They did not meet with the player.
They studied his film. They talked to his coach, who was a former Cowboy coach so we had the insider connection there and trusted it. And, yes, we actually did meet him and evaluate him in-person. I'm sorry if the coach we sent wasn't a big enough name to please you, Your Highness, but we sent a coach.
And the scouts had him as the next best player on the board behind only Andrew Luck. They said he was the highest-rated corner on their board since Sanders.
What more do you want? You wanted the team to lock in on him? And also make a big show of how locked-in on him they were? Bring him in and make a big show of running him through drills with our star players for our head coach and our coordinator? Like in 1997 when we made it obvious to everybody that we were locking in on Tony Gonzalez, which therefore cost us any shot at him?
We quietly did our homework on a guy who, by all rights, should never have been available to us. So we didn't 100% lock in on him. Why is it bad that we didn't lock in on one guy? We scouted him. We met him. We researched him. We wanted him, and we didn't even overpay in the trade up. We did nothing wrong; the guy just didn't pan out. Which happens. It especially tends to happen when you make coaching changes that completely change, overnight, what you value in a position a player plays.
If we traded up for a guy who wasn't supposed to be drafted for another round, I'd understand the whining. But he was a consensus pick to go super early as the best corner in the draft.
If we locked in on him from Day 1 and didn't consider any other course of action, I'd understand the whining. But we were perfectly ready to remain at 14 and pick there before the trade fell in our laps.

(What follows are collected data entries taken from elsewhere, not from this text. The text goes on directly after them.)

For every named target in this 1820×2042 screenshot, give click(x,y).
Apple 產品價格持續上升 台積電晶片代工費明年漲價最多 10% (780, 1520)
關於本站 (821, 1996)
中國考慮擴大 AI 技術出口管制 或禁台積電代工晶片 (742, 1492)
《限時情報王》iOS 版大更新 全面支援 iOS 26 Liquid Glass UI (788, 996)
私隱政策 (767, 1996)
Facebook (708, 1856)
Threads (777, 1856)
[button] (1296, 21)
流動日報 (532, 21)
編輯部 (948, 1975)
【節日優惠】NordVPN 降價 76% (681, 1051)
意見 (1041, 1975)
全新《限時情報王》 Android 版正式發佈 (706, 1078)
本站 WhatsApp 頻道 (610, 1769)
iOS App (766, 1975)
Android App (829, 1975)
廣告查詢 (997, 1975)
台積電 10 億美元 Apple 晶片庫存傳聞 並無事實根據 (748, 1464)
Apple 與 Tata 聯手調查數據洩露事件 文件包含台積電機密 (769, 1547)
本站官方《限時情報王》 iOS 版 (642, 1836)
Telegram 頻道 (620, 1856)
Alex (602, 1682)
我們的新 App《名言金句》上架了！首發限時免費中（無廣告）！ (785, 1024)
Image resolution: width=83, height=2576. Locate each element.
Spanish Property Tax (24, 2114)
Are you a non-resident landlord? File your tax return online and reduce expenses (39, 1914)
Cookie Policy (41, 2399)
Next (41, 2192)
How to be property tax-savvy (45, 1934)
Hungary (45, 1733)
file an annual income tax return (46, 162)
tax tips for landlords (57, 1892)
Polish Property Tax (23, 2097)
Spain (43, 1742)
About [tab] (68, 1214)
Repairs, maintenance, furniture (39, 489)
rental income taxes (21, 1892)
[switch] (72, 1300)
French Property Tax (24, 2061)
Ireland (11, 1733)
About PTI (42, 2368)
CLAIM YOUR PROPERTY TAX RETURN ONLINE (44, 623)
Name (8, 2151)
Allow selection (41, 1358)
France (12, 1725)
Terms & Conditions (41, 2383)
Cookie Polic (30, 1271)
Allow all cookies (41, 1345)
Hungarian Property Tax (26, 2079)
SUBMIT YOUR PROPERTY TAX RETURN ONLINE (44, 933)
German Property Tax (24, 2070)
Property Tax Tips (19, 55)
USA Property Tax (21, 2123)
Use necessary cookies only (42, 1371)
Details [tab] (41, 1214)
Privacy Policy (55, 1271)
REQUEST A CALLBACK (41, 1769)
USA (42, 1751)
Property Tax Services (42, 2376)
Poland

If we got bent over and screwed with our pants on in the trade, I'd understand the whining. But we paid a reasonable price. We didn't get taken for a ride because we wanted the guy too much to have any leverage and keep our cool.
If the scouts actually hadn't rated him highly but we picked him because some emotional coach or GM was overruling them, I'd understand the whining. But the scouts were apparently gushing for him based on all the film work they did. It's not like the scouts were saying he's mediocre but we traded up for him anyway because Rob Ryan held a gun to someone's head.